I've used it quite a bit and have had nothing but good experiences, but I'm rather selective about where I want to stay. That said, I do think there is a problem with not wanting to leave negative feedback for fear of retaliation, and it certainly is going to be one of the biggest problems as they grow.

For reference I've stayed at maybe a dozen places in the last 9 months, mostly in SF, SD, and NoCal.

I don't mean to be snarky but how is rape/murder/theft threat different than your daily life? Someone is going to go overboard and sucker people vs randomly kidnap someone at a Wendys?
I live in a safe place. If I'm going traveling (To likely a more dangerous place), I'd be safer staying in some sort of 'official' establishment, such as a hotel. Rather than staying with random people. They could be irritating, unhinged, dangerous, murderous, thieving, perverted, etc

Random people scare me. Maybe I just assume the worst in random people. How many airbnb rooms have spycams installed in the showers? I'd bet it's more than in hotel rooms :/

It's just the same reason I wouldn't hitch-hike or go in an unlicensed taxi.

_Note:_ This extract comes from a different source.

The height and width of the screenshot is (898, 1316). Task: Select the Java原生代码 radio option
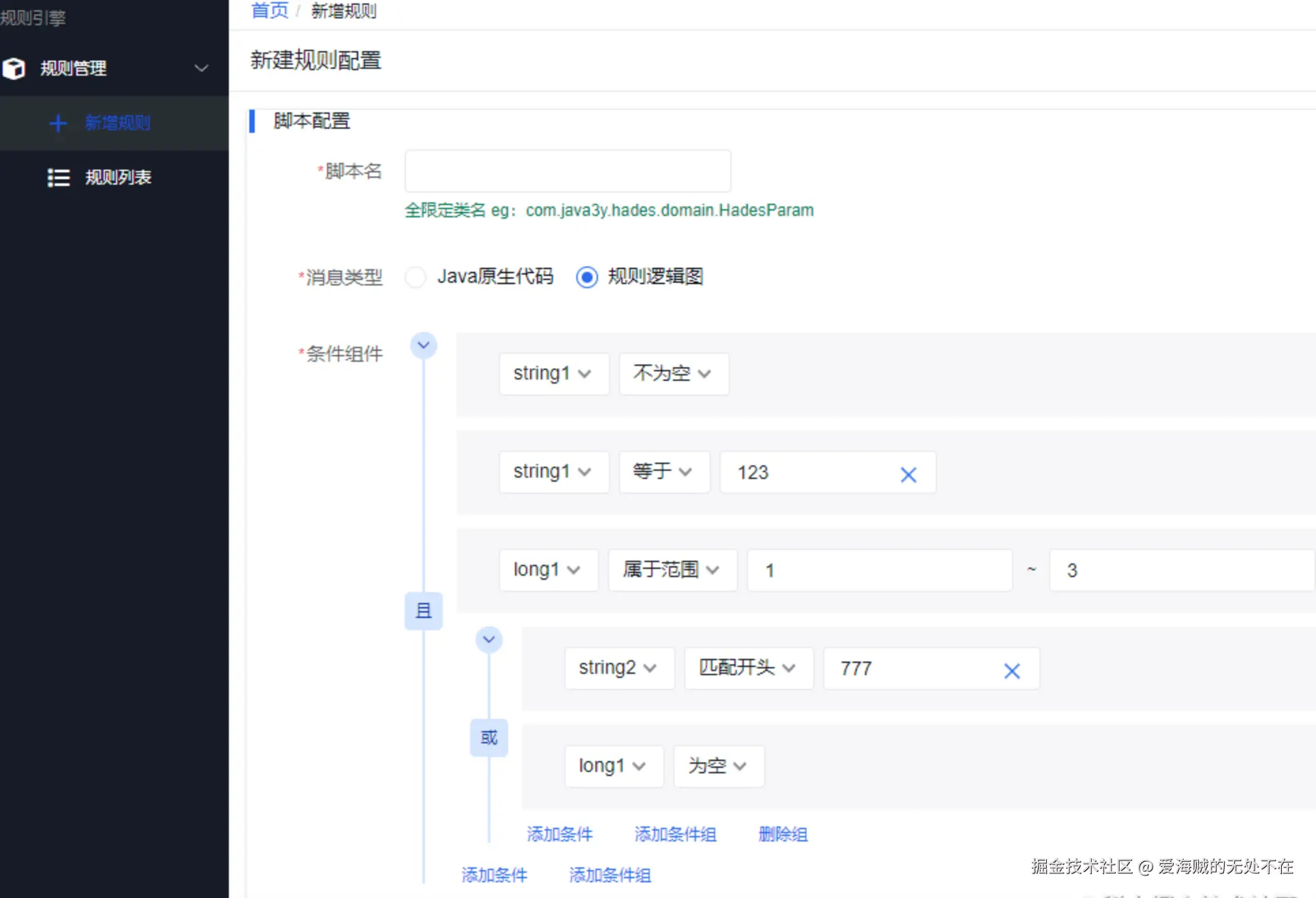[x=416, y=277]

How are people working in a hotel not random?
They're vetted by the hotel, there's regulation, command structure, security in the hotel, they have an incentive to not do bad things (They'd get fired), they're (hopefully) trained, etc etc

Additionally, if the hotel is a big chain, there's a certain standard of service you can pretty much be sure of across hotels.

So IMHO, people working for a company who are trained and employed to serve the public, are quite different to 'random people'.

You mean like nurses/doctors (prime example of people who are trained and employed to serve the public) that kill their patients?

Some references to well-known cases:

http://www.google.de/url?sa=t&source=web&cd=1&ve...

http://en.wikipedia.org/wiki/Harold_Shipman

http://en.wikipedia.org/wiki/Lainz_Angels_of_Death

Todespfleger von Sonthofen - http://www.crimezzz.net/serialkillers/L/LETTER_stephan.php http://en.wikipedia.org/wiki/Stephan_Letter

Ever heard of Mechthild Bach? Can't find an English link right now.

Everyone's trained not to do bad things (it's called education), HR departments are not able to screen out killers, thiefs, rapists etc. In the end, people working in a hotel are a random selection, too. So whoever downvoted me, please reconsider.

I didn't say there were NO instances of trained employees abusing trust. Obviously there are edge cases everywhere.

If I'm going traveling to some strange dangerous place, a trained employee is going to be safer than a random person off the street.

I expect you were downvoted because you decided to interpret my comments as "trained employees never do anything wrong", rather than what I actually said, "trained employees are safer for you than random people".

People have an incentive not to do things bad on Airbnb too.

It is called prison.

spycam in shower? I'd expect chance of prison is nil. Stealing wallet / jewelery / etc? Again, prison is a long shot.

I'm by no means saying it happens all the time, but I can see the incentive to use airbnb as a way to lure victims.

I agree with the above but on the other hand, if I was searching for places to stay in a city and found out that an old friend of mine was on Airbnb for that city, I would jump at the chance. I haven't used Airbnb but I would really push an initiative to feature friends on the site via FB connect.
Friends don't generally charge each other money to stay at their place though, right?

Or maybe that's a difference between close friends and acquaintances--and many people have a lot of acquaintances for Facebook friends, so I can see it working out.

Maybe not a 1st degree friend but a friend of a friend or something like this.

A feature that finds out the "shortest chain" friend that rents out an apartment in your destination city would be interesting. But you need a social graph for that.

Sounds like a facebook app worth making. Rent out rooms to people that are at most 3 hops removed from you on FB?
Check out SecondPorch (secondporch.com) for a pretty nice execution of that concept, built around FB Connect.
If I was Airbnb I would acquire the above.